We agree with the federal district court's determination that the prosecution is prohibited from using defendant's statements elicited during the post-arraignment interrogations in its case-in-chief. "The Sixth Amendment provides that the accused in a criminal prosecution `shall enjoy the right . . . to have the Assistance of counsel for his defence [sic].'"22 The accused is guaranteed "the right to rely on counsel as a `medium' between him and the State."23 This right attaches once formal adversary proceedings are initiated against the defendant, such as at arraignment.24 Generally, a defendant who alleges that he was denied the effective assistance of counsel must establish that counsel's errors affected the outcome of his trial.25 However, the complete deprivation of the assistance of counsel at a critical stage of the adversary proceedings amounts to structural error, and, therefore, prejudice is presumed.26 The United States Supreme Court has repeatedly found that post-arraignment police interrogations are a critical stage of criminal proceedings at which a defendant is entitled to legal representation.27 Yet, defense counsel, in this case, purposefully and unreasonably left his client to face the police interrogations alone. The prosecution did not overcome the strong presumption that defendant's subsequent waiver of his right to counsel was invalid. Accordingly, the prosecution clearly may not use defendant's statements in its case-in-chief.28

While the United States Supreme Court has repeatedly excluded statements elicited in violation of a defendant's constitutional rights from the prosecution's case-in-chief, such statements, if otherwise voluntary, are admissible for impeachment purposes. In Walder v. United States,29 the Supreme Court found that the prosecution may not rely on evidence seized in violation of the Fourth Amendment to establish a defendant's guilt. Yet, the Court found no reason to exclude such evidence for impeachment purposes.

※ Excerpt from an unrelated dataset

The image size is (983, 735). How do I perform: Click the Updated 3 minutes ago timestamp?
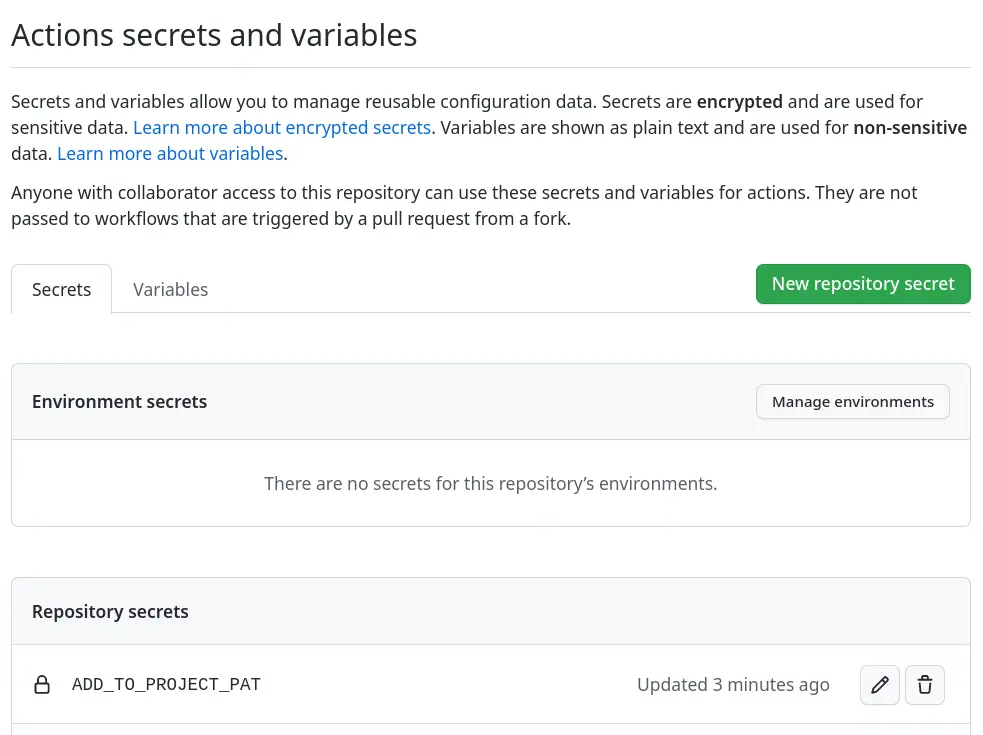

It is one thing to say that the Government cannot make an affirmative use of evidence unlawfully obtained. It is quite another to say that the defendant can turn the illegal method by which evidence in the Government's possession was obtained to his own advantage, and provide himself with a shield against contradiction of his untruths. . . .

. . . Of course, the Constitution guarantees a defendant the fullest opportunity to meet the accusation against him. He must be free to deny all the elements of the case against him without thereby giving leave to the Government to introduce by way of rebuttal evidence illegally secured by it, and therefore not available for its case in chief. Beyond that, however, there is hardly justification for letting the defendant affirmatively resort to perjurious testimony in reliance on the Government's disability to...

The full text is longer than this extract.